賃貸アパート大手「レオパレス21」(以下、レオパレス)は、5月10日に深山英世社長が辞任することを発表した。同社はアパートの様々な施工不良が明るみになり、2019年3月期に巨額の特別損失を計上し、8年ぶりの最終赤字に陥っている。今後、レオパレスはどうなってしまうのか。
まず、今回の経緯を振り返ってみる。
「事の発端は、テレビ東京系の経済ドキュメンタリー番組『ガイアの夜明け』(以下、ガイア)です。同番組が2017年12月から2019年3月までに、レオパレスの問題を指摘する放送を計4回行いました」(全国紙経済記者)
まず、ガイアは2017年12月の放送にて、レオパレスの『サブリース解約問題』の実態を暴いた。サブリースとは、不動産管理会社などが住宅を一括で借り上げ、それを転貸するというもの。住宅所有者の多くは経営や管理などをすべて管理会社に任せながら、契約期間中は決まった金額が家賃収入として入ってくる仕組みだ。
「レオパレスは『30年間の賃料保証』のうたい文句で、賃貸アパートの個人オーナーとサブリース契約を交わしていました。しかし、2009年頃から『契約から10年超のアパートは契約を解除』、『10年未満は家賃収入の大幅な減額』を求め始めたのです」(同)
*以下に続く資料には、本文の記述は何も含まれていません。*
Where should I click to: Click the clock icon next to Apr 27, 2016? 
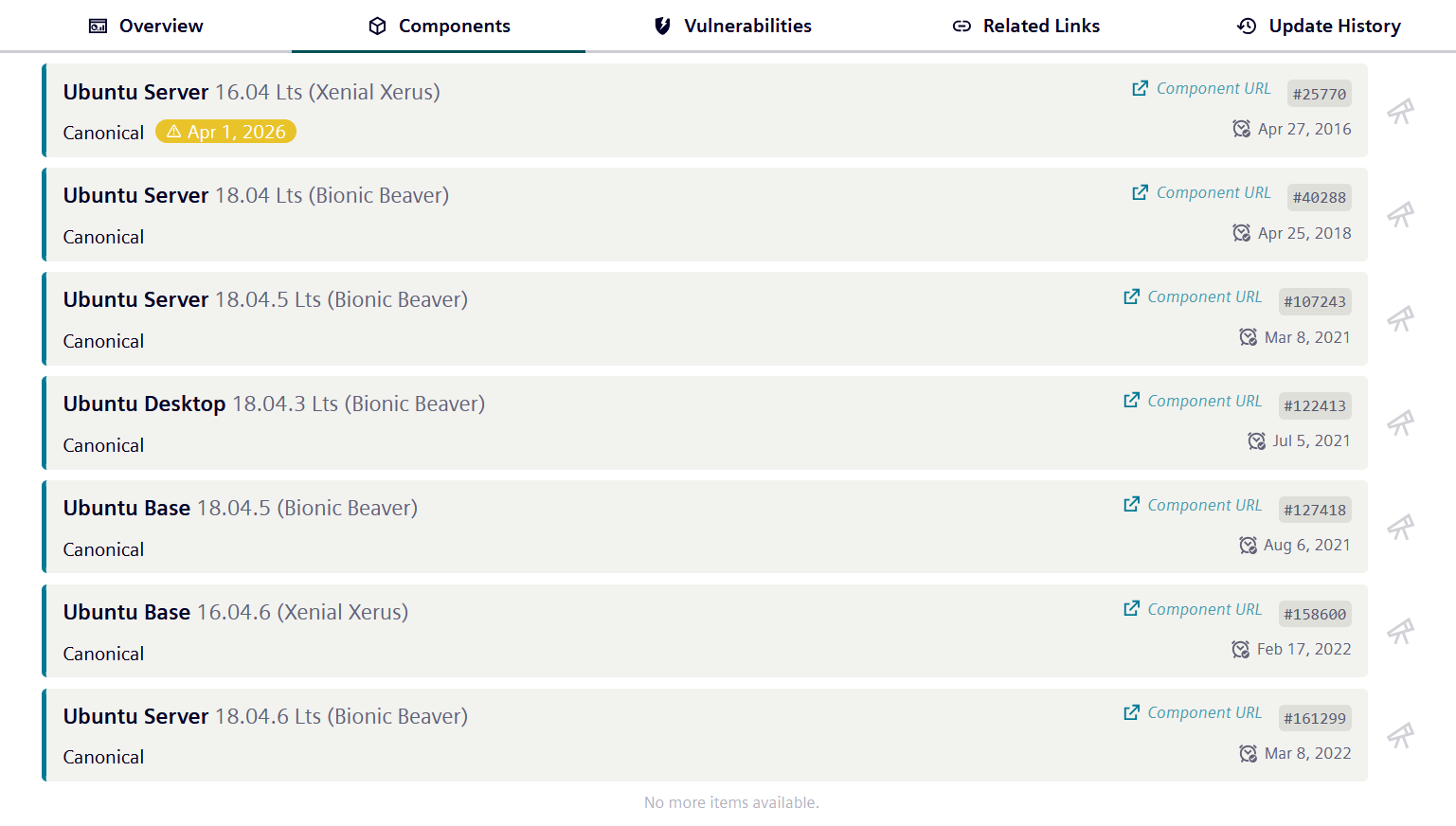(x=1241, y=129)
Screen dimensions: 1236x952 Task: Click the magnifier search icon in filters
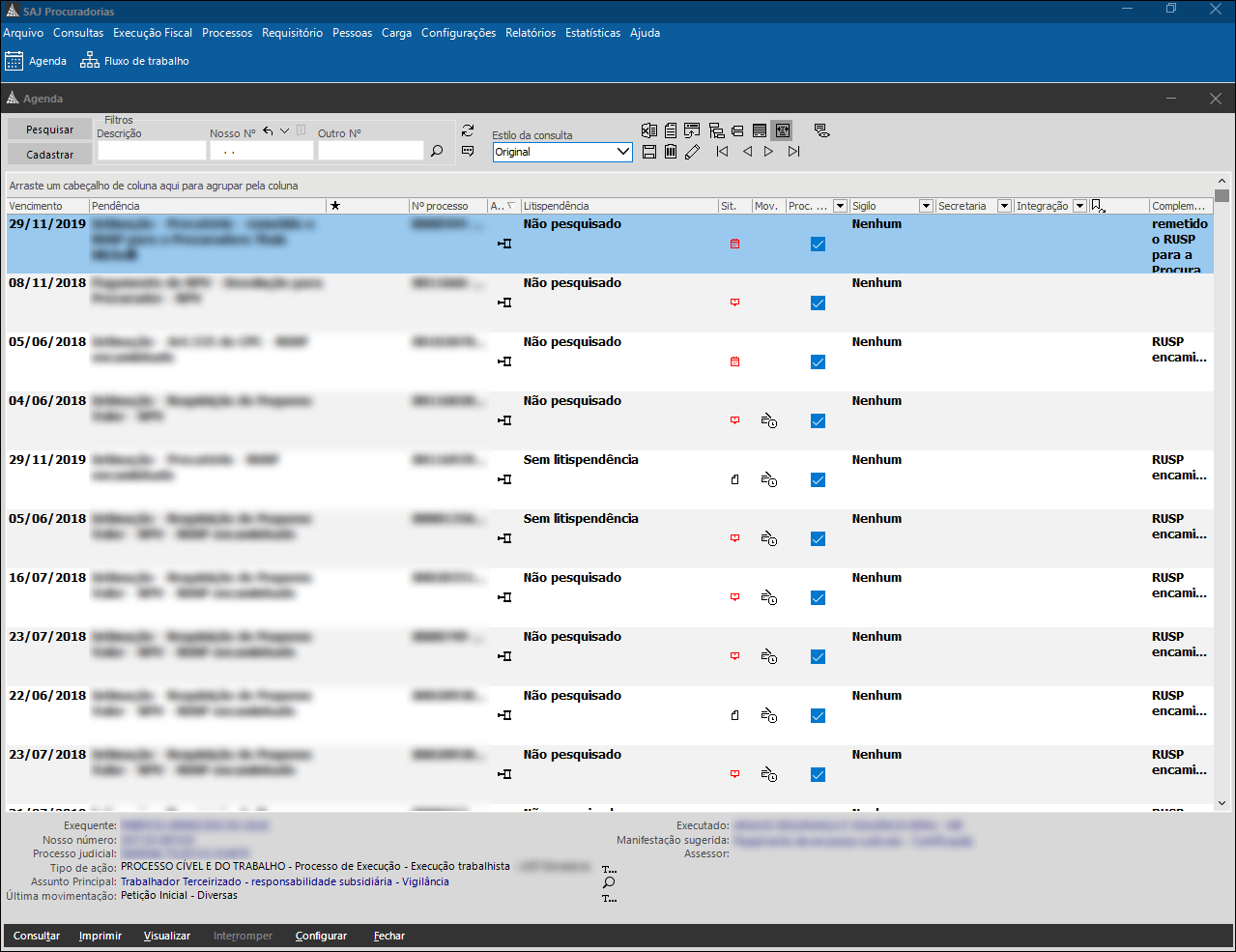point(437,151)
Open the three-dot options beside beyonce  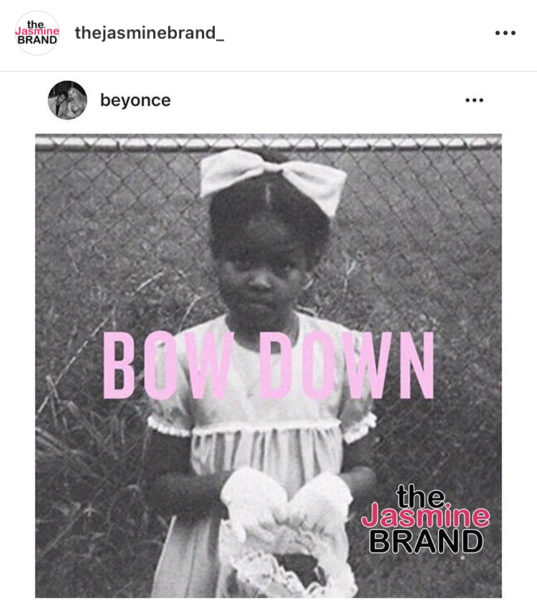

サブリース解約問題は、2011年頃から全国で発生している。実は、レオパレスは「終了プロジェクト」と称して、この暴挙を組織的に行っていた。
「解約や契約内容の変更を拒んでも、日本の借地借家法では、借主のほうが有利な法律なので、レオパレスの言い分が強かった。そのため、オーナーらは泣く泣く契約を飲まざるを得なかったのです」(同)
しかし、オーナーたちはサブリース問題に抗う中で、独自調査でアパートの違法建築問題を発見した。
それが、2018年5月に放送されたガイアでも指摘された「界壁問題」だ。界壁とは、屋根裏の“部屋と部屋の境目に設置される壁”のことで、遮音や、火災時の被害を最小限に食い止める防火壁の役割がある。しかし、レオパレスが建設した一部のアパートに界壁が施工されていなかったことが判明した。
「界壁の施工不良は建築基準法違反に繋がります。